But there's a snag: We can't just write an arbitrary value to the eight upper bits of the accumulator. In fact, we have no direct control over the accumulator at all, with one crucial exception: The SID channel control register contains a so called test bit. When this bit is set, the accumulator is immediately reset to zero and held there. When the bit is cleared, the oscillator resumes normal operations, i.e. adding the current pitch value on every cycle. We have control over the pitch value, but unfortunately this is only a 16-bit quantity. In order to manipulate the upper bits of the accumulator, we have to set the pitch to a large 16-bit number, and then wait for enough of these values to add up.

As inconvenient as that is, we can actually use this technique to make the oscillator reach any value we want. First, we store the desired value in the upper byte of the pitch register. Then we reset the oscillator using the test bit, release the test bit again, and wait for 256 clock cycles. At this point, the accumulator contains 256 times the pitch value—we have shifted our desired sample value into the top eight bits of the 24-bit accumulator. And exactly when that happens, we briefly enable the sawtooth waveform. Heureka! By following this procedure over and over at regular intervals, we can play samples.

But what playback rate can we achieve? We have to wait for 256 cycles per sample, and the act of resetting the oscillator takes a few cycles in addition to that. But to keep the calculations simple, let's sacrifice some of the highest values and assume that we can complete the entire procedure every 256 cycles. On a 1 MHz machine, that would give us a maximum playback rate of about 3900 Hz, which would result in rather poor sound quality.

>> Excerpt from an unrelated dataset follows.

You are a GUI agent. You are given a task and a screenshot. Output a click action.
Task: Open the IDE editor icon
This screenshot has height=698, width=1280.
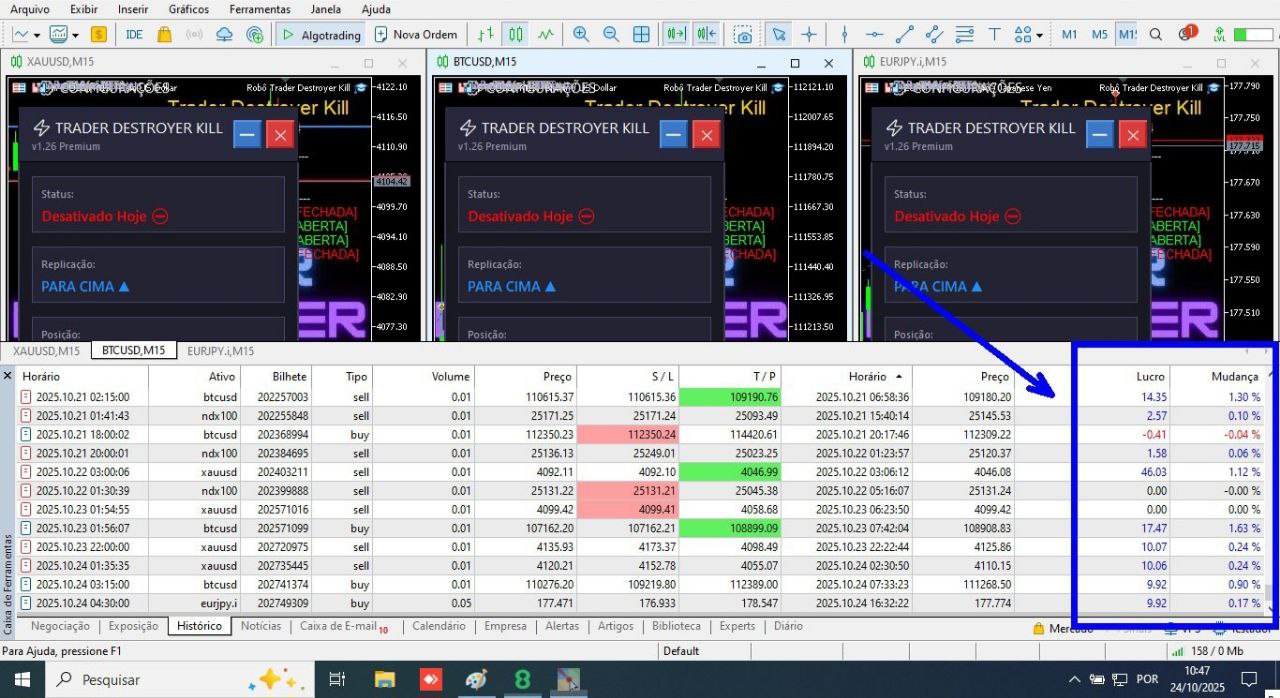click(x=134, y=34)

But there's a better way: The triangle waveform (remember, this is the SID, so it has a proper high-resolution triangle wave) rises twice as fast as the sawtooth waveform. If we use the triangle waveform, we only need to wait for 128 cycles to reach the highest value. And if we can run the entire procedure in 128 cycles, we can play samples at 7800 Hz. Now we're talking!

Timer interrupts

If we run the above procedure every 128 cycles, and the procedure itself takes 128 cycles, then it figures that there would be no clock cycles left for anything else. But we need to do other things with the CPU, such as generating the sample data to play.

Most of these 128 cycles consist of waiting. We could fill those cycles with code that performs useful work, and this is where timer interrupts come in handy.

There are four independent timers in the C64, and they can all be configured to trigger interrupts at regular intervals. We just need one—for now. As most of you know, an interrupt causes the CPU to pause whatever it's doing and jump to a particular address instead, where you've placed some code to handle the interrupt. That code ends by telling the CPU to resume what it was doing when the interrupt occurred.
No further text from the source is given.